Alternative Canons
Popular Culture as Alternative Canon
In his Prison Notebooks, Antonio Gramsci talks about the concept of the “national-popular”, and how
’writers’ and ‘people’ do not have the same conception of the world. In other words the feelings of the people are not lived by the writers as their own, nor do the writers have a ‘national educative’ function: they have not and do not set themselves the problem of elaborating popular feelings… [Thus] the lay forces (intellectuals) have failed in their historical task as educators and elaborators of the intellect and moral awareness of the people-nation. They have been incapable of satisfying the intellectual needs of the people precisely because they have failed to represent a lay culture…as was necessary from the national point of view, and because they have been tied to an antiquated world, narrow, abstract, too individualistic or caste-like. (207; 211)

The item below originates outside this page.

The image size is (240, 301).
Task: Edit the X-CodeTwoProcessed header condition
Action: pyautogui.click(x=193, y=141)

Gramsci’s observation seems to reinforce Raymond Williams’ assertion that “culture is ordinary”, a notion “which expresses [how] certain meanings and values [are] not only in art and learning but also in institutions and ordinary behavior” (qtd. in Edensor 19). Thus we see that in popular culture, the institutionalization of similar habits, assumptions, routines, languages, and preferences creates a shared value system that define the culture of a period, which in turn allow people to organize around the concept of an “imagined community”. Globalization and mass production have multiplied and fragmented forms of cultural capital, which has resulted to popular culture thus becoming “a prime site for contestations of value” (Edensor 16). Civil society then becomes the motor of history, for this is “where the meanings and values that can sustain or transform society are created” (Jones 33).

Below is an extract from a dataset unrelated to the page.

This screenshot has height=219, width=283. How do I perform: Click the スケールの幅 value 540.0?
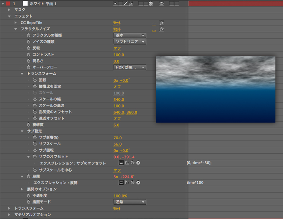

If we accept these to be true, then national literature would be more aptly represented not by the exclusivist texts of the upper classes, but by the humble works consumed by the masses, the assumption being that common tastes are also valid lines or organizing common culture. Such works have traditionally been derided for their populist nature and relegated as inferior to the more highbrow literature of the elite. In the case of the Philippines, these works span a variety of genres and forms, with romance novels and comics being the most popular and accessible. Interestingly, it is these texts that represent the bulk of consumption and readership, with publication numbers being almost ten times more than those of texts considered high literature, as in the case of Martha Cecilia’s romance novels, or Bob Ong’s ABNKKBSNPLAko.